J. Terrasse (1986) propose une autre lecture de cette situation : “dans la comédie-type de Marivaux, la structure instituant un sujet A et un objet B est telle que les deux fonctions peuvent permuter. Pourtant A et B ne sont pas interchangeables ; la réciprocité des rapports n’implique pas l’équivalence des termes : la Comtesse et Lélio sont chacun à son tour sujet et objet, mais ils ne remplissent pas ces fonctions d’une manière identique. Si la femme décide de séduire l’homme, elle lui fera croire, conformément à la coutume, que c’est lui le vainqueur : en apparence elle se contentera de se rendre” (p. 40-41).

534.

C. Yetter-Vassot (1996 a) s’est spécialement intéressée à l’axe destinateur-destinataire : cf. p. 56.

535.

C. Yetter-Vassot (1996 a) décrit les mauvaises quêtes : “Tel est le cas dans Félicie et La Réunion des amours, où les sujets sont à la recherche d’un amour purement passionné, un amour tout à fait contraire de celui des amants marivaudiens ‘raisonnables’, tandis que dans La Commère, La Provinciale et Le Triomphe de Plutus, l’intérêt personnel et le pouvoir de l’argent deviennent les objets de la quête principale.

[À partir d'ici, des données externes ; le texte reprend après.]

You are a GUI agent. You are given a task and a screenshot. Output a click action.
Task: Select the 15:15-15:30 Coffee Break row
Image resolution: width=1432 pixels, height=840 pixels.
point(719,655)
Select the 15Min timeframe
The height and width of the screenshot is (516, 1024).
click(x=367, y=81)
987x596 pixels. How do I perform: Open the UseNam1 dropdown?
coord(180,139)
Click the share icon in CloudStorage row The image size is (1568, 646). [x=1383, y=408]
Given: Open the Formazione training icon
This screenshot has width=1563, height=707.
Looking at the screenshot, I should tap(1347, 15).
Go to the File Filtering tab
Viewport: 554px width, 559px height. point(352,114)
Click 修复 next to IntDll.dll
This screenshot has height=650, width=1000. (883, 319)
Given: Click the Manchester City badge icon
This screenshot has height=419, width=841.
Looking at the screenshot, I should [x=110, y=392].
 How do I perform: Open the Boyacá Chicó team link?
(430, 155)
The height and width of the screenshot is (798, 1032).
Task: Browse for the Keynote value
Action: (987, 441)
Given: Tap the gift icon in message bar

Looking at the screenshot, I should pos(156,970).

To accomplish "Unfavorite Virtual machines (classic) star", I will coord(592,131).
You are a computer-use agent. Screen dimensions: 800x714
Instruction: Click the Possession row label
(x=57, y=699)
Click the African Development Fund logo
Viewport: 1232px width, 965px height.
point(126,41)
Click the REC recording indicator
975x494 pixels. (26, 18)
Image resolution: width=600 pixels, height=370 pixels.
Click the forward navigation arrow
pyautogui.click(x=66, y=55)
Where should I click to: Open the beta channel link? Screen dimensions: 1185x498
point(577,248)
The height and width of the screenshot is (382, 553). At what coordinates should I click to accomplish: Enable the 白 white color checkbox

Mais finalement, aucune de ces quêtes ne réussit et le message envoyé par Marivaux semble exiger une remise en question du comportement des spectateurs / destinataires, hommes et femmes qui participaient sans doute à ces ‘fêtes galantes’ sans fin” (p. 56).

536.

G. Forestier (1996 c) appelle les obstacles liés à une interdiction parentale des “obstacles pleins” (p. 250), qui peuvent trouver leur solution de l’intérieur, par opposition aux “obstacles vides”, qui se résolvent de l’extérieur (comme par des reconnaissances par exemple). Mais les parents opposants sont des “obstacles mous”, selon la terminologie de J. Scherer (1989) p. 134-135. Si l’obstacle plein, qui est contourné par une ruse (l’opposant croit gagner la partie, puisqu’il marie sa fille au fils du Grand Turc ou à un médecin), est devenu un obstacle mou (le père cesse de s’opposer et revient sur sa décision première), c’est parce que l’image de l’autorité parentale de théâtre n’est plus au dix-huitième siècle celle de la comédie moliéresque. C’est ce que remarque M. de Rougemont (1988), p. 69 : “pourquoi le père devient-il un piètre personnage de comédie, un ‘obstacle mou’, alors qu’il se renforce et qu’il figure l’ennemi, le personnage hostile et interdicteur de nombreuses tragédies (…) ?”. R. Howells (1992) estime que, chez Marivaux, l’ancienne figure du père est transférée sur la mère. Voir aussi R. Démoris (1996).